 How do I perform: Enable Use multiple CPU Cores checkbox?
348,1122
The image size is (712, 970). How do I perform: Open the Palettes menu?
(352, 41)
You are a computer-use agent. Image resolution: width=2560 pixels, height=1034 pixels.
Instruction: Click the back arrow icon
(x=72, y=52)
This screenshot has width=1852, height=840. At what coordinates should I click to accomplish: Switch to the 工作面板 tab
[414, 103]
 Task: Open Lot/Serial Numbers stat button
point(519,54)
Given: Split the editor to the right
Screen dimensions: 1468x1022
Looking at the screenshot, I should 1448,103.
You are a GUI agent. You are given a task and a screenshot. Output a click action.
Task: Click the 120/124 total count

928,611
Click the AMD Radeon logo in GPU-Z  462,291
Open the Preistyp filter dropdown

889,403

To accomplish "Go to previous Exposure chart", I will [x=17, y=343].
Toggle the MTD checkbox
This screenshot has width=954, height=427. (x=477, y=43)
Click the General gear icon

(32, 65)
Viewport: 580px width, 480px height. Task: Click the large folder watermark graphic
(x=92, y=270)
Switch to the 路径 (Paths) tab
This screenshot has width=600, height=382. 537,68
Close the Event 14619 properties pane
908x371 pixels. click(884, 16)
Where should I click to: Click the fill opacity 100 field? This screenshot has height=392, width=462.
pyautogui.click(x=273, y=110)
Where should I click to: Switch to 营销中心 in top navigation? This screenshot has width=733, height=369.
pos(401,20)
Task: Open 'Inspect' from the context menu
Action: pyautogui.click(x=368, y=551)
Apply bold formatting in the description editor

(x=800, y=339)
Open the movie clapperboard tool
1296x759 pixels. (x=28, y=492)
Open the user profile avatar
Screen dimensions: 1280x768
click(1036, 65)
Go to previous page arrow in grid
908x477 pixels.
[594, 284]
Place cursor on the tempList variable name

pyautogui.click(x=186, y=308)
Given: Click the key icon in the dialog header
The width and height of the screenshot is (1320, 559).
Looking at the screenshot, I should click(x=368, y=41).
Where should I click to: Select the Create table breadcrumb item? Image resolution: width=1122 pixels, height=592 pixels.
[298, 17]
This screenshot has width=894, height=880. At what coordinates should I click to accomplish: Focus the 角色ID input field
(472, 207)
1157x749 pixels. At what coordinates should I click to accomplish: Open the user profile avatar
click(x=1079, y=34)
------------
» **What the task requires**: Work out how many lines in the material above include the word "agent", and write down that number alone.

» **Task output**: 2